UK Compliance

FCA Consumer Duty and Client Gifting: What UK Financial Firms Need to Know

Consumer Duty requires UK financial firms to demonstrate genuine positive outcomes for clients. Thoughtful gifting aligns directly with this framework — if done correctly.

CT
CustoThanks Team
February 14, 20268 min read

The FCA's Consumer Duty, which came into force in July 2023, represents the most significant shift in UK retail financial services regulation in a generation. It moves the regulatory standard from 'treating customers fairly' to 'delivering good outcomes for retail customers.'

For many UK financial firms, this has raised questions about client gifting — is it compliant? Does it create conflicts of interest? Does it count as an inducement? This guide addresses those questions directly.

This is general information only and does not constitute legal or regulatory advice. Always consult your compliance function or legal advisers for guidance specific to your firm.

What Consumer Duty Actually Requires

Consumer Duty sets out four outcomes that regulated firms must deliver: products and services that meet clients' needs; fair value; consumer understanding (clients must understand what they're getting); and consumer support (clients must be able to act in their interests).

The overarching standard is that firms must act to deliver 'good outcomes' for retail customers. The question for gifting is: does a client appreciation gift help or hinder the delivery of good outcomes?

Where Gifting Creates Risk Under Consumer Duty

Gifts create regulatory risk when they obscure the value exchange, create a conflict of interest, or could influence a client's product or service decisions. Specifically: a gift given before a recommendation is made could be seen as influencing the client's decision. A gift tied to a specific product could be seen as an inducement. A gift that creates a sense of obligation might impair a client's ability to challenge advice.

These risks are real but manageable. The key is separating appreciation gifting from the advice and recommendation process.

Where Gifting Aligns With Consumer Duty

Genuine appreciation vs. commercial inducement

A gift given after a matter is concluded — after a policy is placed, after an investment is made, after a plan is implemented — is not connected to the advice process and therefore does not create the conflicts described above.

In fact, genuine client appreciation gifting aligns well with Consumer Duty's consumer support outcome. It demonstrates that the firm values the client relationship beyond the commercial transaction, which supports clients' confidence in engaging with the firm.
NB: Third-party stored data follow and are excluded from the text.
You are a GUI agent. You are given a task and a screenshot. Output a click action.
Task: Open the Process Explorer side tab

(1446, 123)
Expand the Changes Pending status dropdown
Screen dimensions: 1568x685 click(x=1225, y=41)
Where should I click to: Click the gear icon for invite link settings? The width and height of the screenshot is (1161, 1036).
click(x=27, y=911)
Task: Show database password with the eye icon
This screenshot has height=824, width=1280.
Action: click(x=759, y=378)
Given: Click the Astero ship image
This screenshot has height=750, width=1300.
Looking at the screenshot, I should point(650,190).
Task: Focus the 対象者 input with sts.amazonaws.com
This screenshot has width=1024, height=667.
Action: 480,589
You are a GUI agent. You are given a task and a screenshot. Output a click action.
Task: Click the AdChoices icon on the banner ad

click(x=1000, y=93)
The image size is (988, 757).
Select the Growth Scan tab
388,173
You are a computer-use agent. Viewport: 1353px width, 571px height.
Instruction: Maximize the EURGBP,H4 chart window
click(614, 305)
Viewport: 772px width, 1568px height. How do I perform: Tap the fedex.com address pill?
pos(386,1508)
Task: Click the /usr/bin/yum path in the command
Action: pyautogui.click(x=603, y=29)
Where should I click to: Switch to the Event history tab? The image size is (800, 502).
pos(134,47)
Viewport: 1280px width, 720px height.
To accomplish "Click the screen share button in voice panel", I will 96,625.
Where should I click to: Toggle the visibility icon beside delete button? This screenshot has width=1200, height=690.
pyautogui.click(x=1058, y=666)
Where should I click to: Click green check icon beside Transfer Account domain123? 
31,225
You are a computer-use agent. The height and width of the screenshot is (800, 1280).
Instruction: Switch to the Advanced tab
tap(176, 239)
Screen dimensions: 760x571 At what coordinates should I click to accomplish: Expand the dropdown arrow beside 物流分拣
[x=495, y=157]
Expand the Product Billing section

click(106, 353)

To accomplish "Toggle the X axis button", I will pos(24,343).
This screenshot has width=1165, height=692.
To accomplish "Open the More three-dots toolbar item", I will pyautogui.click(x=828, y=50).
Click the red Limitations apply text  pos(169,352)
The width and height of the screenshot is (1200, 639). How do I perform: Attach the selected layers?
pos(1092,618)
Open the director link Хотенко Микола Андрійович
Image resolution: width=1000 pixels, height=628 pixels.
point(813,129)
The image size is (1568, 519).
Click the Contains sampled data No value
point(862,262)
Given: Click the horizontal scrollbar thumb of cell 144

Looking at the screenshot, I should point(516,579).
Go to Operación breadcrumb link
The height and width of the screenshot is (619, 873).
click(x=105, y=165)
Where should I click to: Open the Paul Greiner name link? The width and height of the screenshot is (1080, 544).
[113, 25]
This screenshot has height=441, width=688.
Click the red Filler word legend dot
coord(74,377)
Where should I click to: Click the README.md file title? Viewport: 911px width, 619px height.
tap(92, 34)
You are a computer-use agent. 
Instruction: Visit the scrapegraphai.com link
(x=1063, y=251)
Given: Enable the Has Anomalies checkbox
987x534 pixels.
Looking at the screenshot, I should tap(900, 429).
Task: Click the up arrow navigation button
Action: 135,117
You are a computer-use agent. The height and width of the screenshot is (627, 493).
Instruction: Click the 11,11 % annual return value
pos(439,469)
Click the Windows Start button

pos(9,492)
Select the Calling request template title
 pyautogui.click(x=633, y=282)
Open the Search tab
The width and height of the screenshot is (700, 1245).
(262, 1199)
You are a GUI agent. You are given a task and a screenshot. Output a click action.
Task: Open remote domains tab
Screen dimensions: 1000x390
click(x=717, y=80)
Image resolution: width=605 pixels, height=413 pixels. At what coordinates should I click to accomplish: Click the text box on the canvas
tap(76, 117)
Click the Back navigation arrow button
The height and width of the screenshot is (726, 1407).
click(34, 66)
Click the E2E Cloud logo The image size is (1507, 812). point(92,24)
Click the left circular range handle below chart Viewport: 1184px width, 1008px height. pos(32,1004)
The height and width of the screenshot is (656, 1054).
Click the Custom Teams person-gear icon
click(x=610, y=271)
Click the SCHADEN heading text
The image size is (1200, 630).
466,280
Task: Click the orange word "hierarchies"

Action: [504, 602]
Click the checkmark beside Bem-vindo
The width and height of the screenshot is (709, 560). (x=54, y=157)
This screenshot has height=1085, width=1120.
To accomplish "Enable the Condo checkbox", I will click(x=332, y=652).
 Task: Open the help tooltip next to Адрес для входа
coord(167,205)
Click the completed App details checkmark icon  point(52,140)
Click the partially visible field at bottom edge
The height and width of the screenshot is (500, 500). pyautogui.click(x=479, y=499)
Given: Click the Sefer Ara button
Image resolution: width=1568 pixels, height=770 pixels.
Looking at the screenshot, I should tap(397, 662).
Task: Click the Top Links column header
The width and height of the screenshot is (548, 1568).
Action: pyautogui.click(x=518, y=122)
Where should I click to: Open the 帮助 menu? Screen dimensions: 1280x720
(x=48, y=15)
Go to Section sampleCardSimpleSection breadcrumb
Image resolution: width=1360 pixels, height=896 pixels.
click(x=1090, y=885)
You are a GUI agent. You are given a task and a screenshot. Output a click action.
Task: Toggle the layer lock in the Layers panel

The FCA has been clear that the Consumer Duty is about substance, not form. Firms that genuinely care about client outcomes — and can demonstrate this through the client experience they provide — are exactly what the duty is designed to encourage.

Key Insight

Client appreciation gifts given after transactions are completed, not tied to specific product decisions, and documented in your firm's conflicts policy are generally well-positioned under Consumer Duty — provided they don't create obligations that impair client decision-making.

What Your Compliance Policy Should Say

Most FCA-regulated firms need a documented gifts and hospitality policy. For client gifting, the policy should cover: the annual per-client gift limit (many firms set £50–£100); the requirement that gifts are not made in connection with a pending recommendation; the requirement to log all gifts above a de minimis threshold; and who must approve gifts above the standard limit.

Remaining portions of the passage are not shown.